Over the past two years, major earthquakes around the world have killed hundreds of thousands and caused economic losses of more than $276 billion. In fact, with more than $226 billion in losses last year alone, 2011 became the costliest earthquake year ever recorded.
Insurance losses have been equally historic. Earthquake insurance claims in 2011 and 2010 are the first and third most costly years on record. (1994, the year of the Northridge quake in California, ranks second.) But despite such devastation, much of the world remains uninsured against earthquake risk, according to reinsurer Swiss Re's recent report, "Lessons from Recent Major Earthquakes."
This disparity is perhaps best illustrated by the difference in earthquake insurance penetration in New Zealand and Japan. While economic losses from the New Zealand earthquake in February 2011 reached an estimated $15 billion, insurers are expected to pay $12 billion or 80% of the total. By contrast, worst-case economic losses from the March 2011 earthquake in Japan are expected to approach $300 billion, but the insured losses are only projected to total about $35 billion-a mere 17% of the total.
What this means is that, even in countries known for their high seismic risk, the perception of the risk remains low, according to Lucia Bevere, senior catastrophe data analyst at Swiss Re's economic research and consulting division. "The low frequency of earthquake events, compared to other natural catastrophes, tends to shape the perception that earthquake risk is much lower than it actually is," she said, "even in places where there have been very deadly and damaging occurrences, like California." As a result, earthquake recovery costs have to be borne by governments and, ultimately, taxpayers.
Some earthquake-prone countries have taken steps to bridge this gap, however. In Chile, a favorable regulatory environment has increased private insurer participation, particularly for commercial property protection.
High insurance penetration rates in New Zealand can be attributed to a public education program on earthquake risk and the fact that a mandatory government program is added to every residential fire insurance policy written by private insurers.

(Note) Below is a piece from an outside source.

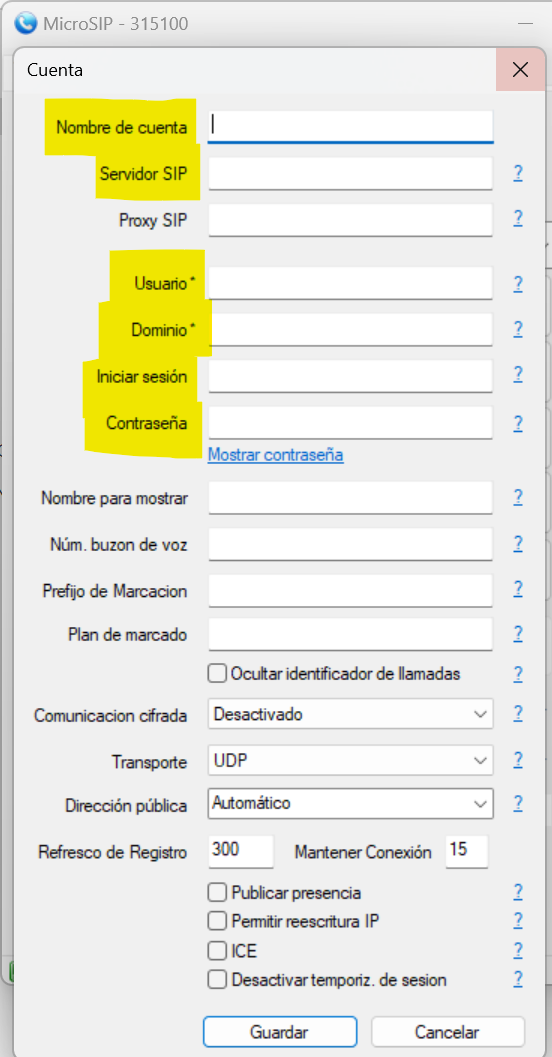Click the question mark next to Usuario
Viewport: 552px width, 1057px height.
point(518,284)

This combination of public and private earthquake insurance has significantly reduced the impact of recent quakes on the economy.
According to Swiss Re, measures to promote awareness and government participation, along with an increased effort by the insurance industry to simplify earthquake insurance product structure, would be the key to greater earthquake insurance penetration. And with that in place, a larger portion of the at-risk population would be protected from these devastating losses.